::: INPUT FOR THIS TASK :::

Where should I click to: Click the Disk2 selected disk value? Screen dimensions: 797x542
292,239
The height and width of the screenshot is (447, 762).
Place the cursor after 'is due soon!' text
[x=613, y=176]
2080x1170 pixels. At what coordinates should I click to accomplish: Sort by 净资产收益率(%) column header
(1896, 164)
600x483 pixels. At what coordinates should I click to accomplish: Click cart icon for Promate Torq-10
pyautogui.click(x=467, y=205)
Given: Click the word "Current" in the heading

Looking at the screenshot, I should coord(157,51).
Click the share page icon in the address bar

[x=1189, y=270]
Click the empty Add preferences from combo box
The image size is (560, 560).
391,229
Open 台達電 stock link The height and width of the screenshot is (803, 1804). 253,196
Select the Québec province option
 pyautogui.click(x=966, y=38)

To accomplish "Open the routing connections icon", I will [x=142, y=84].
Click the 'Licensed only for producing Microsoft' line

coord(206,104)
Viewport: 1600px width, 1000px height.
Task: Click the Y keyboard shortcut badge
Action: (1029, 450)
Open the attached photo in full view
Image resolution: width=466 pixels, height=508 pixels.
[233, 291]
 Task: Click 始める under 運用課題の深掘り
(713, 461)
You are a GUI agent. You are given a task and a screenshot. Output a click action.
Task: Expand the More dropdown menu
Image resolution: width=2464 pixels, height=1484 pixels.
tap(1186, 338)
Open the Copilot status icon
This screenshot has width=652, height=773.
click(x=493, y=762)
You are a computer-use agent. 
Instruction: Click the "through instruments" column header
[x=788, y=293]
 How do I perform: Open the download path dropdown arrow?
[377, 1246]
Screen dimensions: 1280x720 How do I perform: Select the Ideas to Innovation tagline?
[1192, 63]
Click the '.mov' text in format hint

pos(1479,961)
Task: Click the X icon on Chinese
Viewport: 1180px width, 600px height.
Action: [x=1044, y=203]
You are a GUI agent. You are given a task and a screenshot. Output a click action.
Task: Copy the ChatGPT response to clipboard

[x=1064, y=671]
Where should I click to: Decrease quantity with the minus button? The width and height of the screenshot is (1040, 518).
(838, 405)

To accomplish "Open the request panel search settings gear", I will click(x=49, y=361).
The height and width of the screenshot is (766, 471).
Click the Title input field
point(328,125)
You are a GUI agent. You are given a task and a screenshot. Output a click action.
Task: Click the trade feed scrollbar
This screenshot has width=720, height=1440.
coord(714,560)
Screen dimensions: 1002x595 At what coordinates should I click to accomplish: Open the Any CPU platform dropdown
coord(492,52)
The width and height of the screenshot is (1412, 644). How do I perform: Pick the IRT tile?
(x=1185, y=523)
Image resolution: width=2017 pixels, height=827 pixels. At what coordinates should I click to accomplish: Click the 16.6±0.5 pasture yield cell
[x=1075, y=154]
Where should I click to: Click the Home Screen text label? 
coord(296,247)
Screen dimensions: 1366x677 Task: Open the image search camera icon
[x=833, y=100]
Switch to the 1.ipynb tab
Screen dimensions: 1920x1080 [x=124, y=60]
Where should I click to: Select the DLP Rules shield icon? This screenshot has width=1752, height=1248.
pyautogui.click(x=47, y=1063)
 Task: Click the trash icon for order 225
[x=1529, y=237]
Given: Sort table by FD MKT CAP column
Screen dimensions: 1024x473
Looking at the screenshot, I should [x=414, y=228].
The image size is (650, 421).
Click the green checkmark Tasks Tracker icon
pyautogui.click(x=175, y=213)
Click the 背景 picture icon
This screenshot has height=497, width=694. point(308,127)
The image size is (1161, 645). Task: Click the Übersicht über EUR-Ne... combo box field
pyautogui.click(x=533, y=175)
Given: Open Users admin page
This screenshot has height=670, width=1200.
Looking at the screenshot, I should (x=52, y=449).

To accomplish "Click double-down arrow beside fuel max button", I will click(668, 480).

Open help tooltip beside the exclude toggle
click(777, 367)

:::

Format the records starting at the line that contains "Task: Click 始める under 運用課題の深掘り" and ending at the line that contains "coord(296,247)" as a numbered list, leaving out blank lines. Include both of those lines.

1.  Task: Click 始める under 運用課題の深掘り
2. (713, 461)
3. You are a GUI agent. You are given a task and a screenshot. Output a click action.
4. Task: Expand the More dropdown menu
5. Image resolution: width=2464 pixels, height=1484 pixels.
6. tap(1186, 338)
7. Open the Copilot status icon
8. This screenshot has width=652, height=773.
9. click(x=493, y=762)
10. You are a computer-use agent. 
11. Instruction: Click the "through instruments" column header
12. [x=788, y=293]
13.  How do I perform: Open the download path dropdown arrow?
14. [377, 1246]
15. Screen dimensions: 1280x720 How do I perform: Select the Ideas to Innovation tagline?
16. [1192, 63]
17. Click the '.mov' text in format hint
18. pos(1479,961)
19. Task: Click the X icon on Chinese
20. Viewport: 1180px width, 600px height.
21. Action: [x=1044, y=203]
22. You are a GUI agent. You are given a task and a screenshot. Output a click action.
23. Task: Copy the ChatGPT response to clipboard
24. [x=1064, y=671]
25. Where should I click to: Decrease quantity with the minus button? The width and height of the screenshot is (1040, 518).
26. (838, 405)
27. To accomplish "Open the request panel search settings gear", I will click(x=49, y=361).
28. The height and width of the screenshot is (766, 471).
29. Click the Title input field
30. point(328,125)
31. You are a GUI agent. You are given a task and a screenshot. Output a click action.
32. Task: Click the trade feed scrollbar
33. This screenshot has width=720, height=1440.
34. coord(714,560)
35. Screen dimensions: 1002x595 At what coordinates should I click to accomplish: Open the Any CPU platform dropdown
36. coord(492,52)
37. The width and height of the screenshot is (1412, 644). How do I perform: Pick the IRT tile?
38. (x=1185, y=523)
39. Image resolution: width=2017 pixels, height=827 pixels. At what coordinates should I click to accomplish: Click the 16.6±0.5 pasture yield cell
40. [x=1075, y=154]
41. Where should I click to: Click the Home Screen text label? 
42. coord(296,247)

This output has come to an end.